When I am not motivated, it’s a big red flag for me that I need to get off my rearend and work out or go for a walk or build something.  In short, when I feel the worst I can possibly feel, that’s what motivates me to move and to eat right – because I can’t bear another moment of feeling so crappy that I can’t move. Everybody falls off the wagon now and again. It’s human nature to fall short of the lofty goals and aspirations we set for ourselves. What separates success from failure is what one does after a setback. If you examine most successful people and how they managed to succeed, it’s not that none of them never failed at anything. Quite the contrary, in fact. You will find in almost every single case that very few people ever succeeded at something the very first time they tried it. That’s not to knock natural talent or to say it never happens, but for most people, it’s about the process and the work they put into it. The difference then, is NOT not falling off the wagon, but just standing up, dusting yourself off and regaining your composure, figuring out what caused the fall, and then getting back on the wagon for the ride toward your goal.
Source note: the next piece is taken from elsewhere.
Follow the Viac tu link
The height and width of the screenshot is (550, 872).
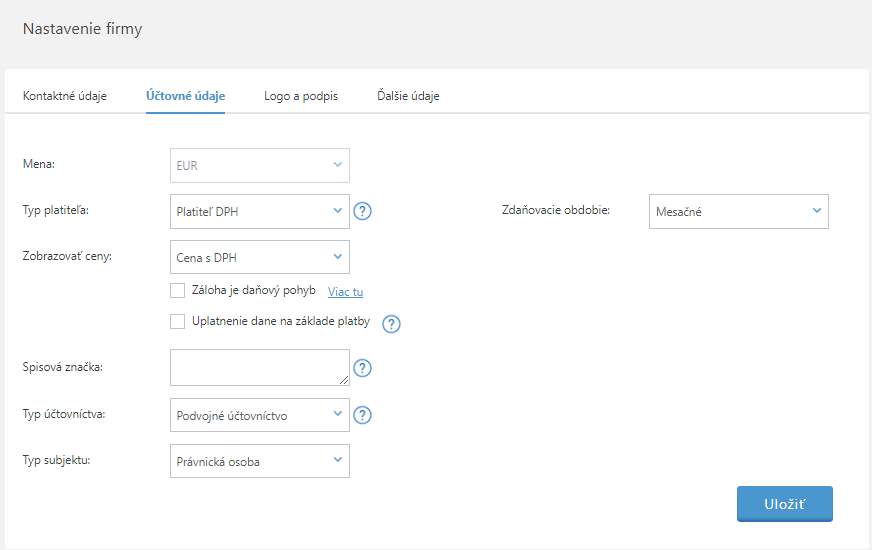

For me, this happens somewhat more frequently than perhaps I’d like to admit. I love crappy food, just like everybody else, probably more than most.  But it destroys my mind. My body tends to be a bit more resilient to junk food’s effects, but my mind is pretty fragile when it comes to “Garbage Cuisine,” as I like to call it. It starts when I feel good and have been eating well and working out. Then I will have a couple light beers with dinner, then the next day have a couple more and add a frozen pizza to the mix. Then I will stop at some greasy drive-thru the following day, and before I know it, my body is achy, my mind is cloudy, I don’t want to move, haven’t gone to the gym because I feel too lousy to get out of bed at 5 am, and I’m sick because I’m feasting on Garbage Cuisine. Never fails – this is the pattern pretty much every single time.

Regaining my composure then is just forcing myself to do one thing differently when I’m in that rut. Sometimes it’s just making myself strap on my skates or build something. Sometimes it’s going out to the garage and changing the oil or rotating the tires on one of our cars. Sometimes it’s actually dragging myself to the gym, although I rarely start there. But whatever it is, it creates enough of an improvement in how I’m thinking that my body follows suit and feels better too. And with my mind and body clear once again, it becomes very simple for me to get back on track. I usually try to grocery shop at these on-track times too. When I do, my cart is full of fresh fruits and veggies, nuts and lean meats, and very little else. When I go at other times, it’s frozen pizza, ice cream and other crap that I shouldn’t eat. And that’s just a waste of money.

Your brain and body are like a Ferrari. Would you fuel it with high-octane gas like the manufacturer recommends? Or would you dump used motor oil and sugar in the tank and expect it to run right? The latter sounds absolutely ridiculous to pretty much anybody who knows anything at all about fine autos, and yet this is exactly what most of us do to ourselves. We dump crap into our fuel tanks and then wonder why we aren’t running right. And sometimes, that “not running right” feeling is just the motivation we need to refuel and exercise with what we know works best – sticking to the “Bag/Box/Wrapper Rule and throwing Garbage Cuisine in the can where it belongs rather than down the hatch.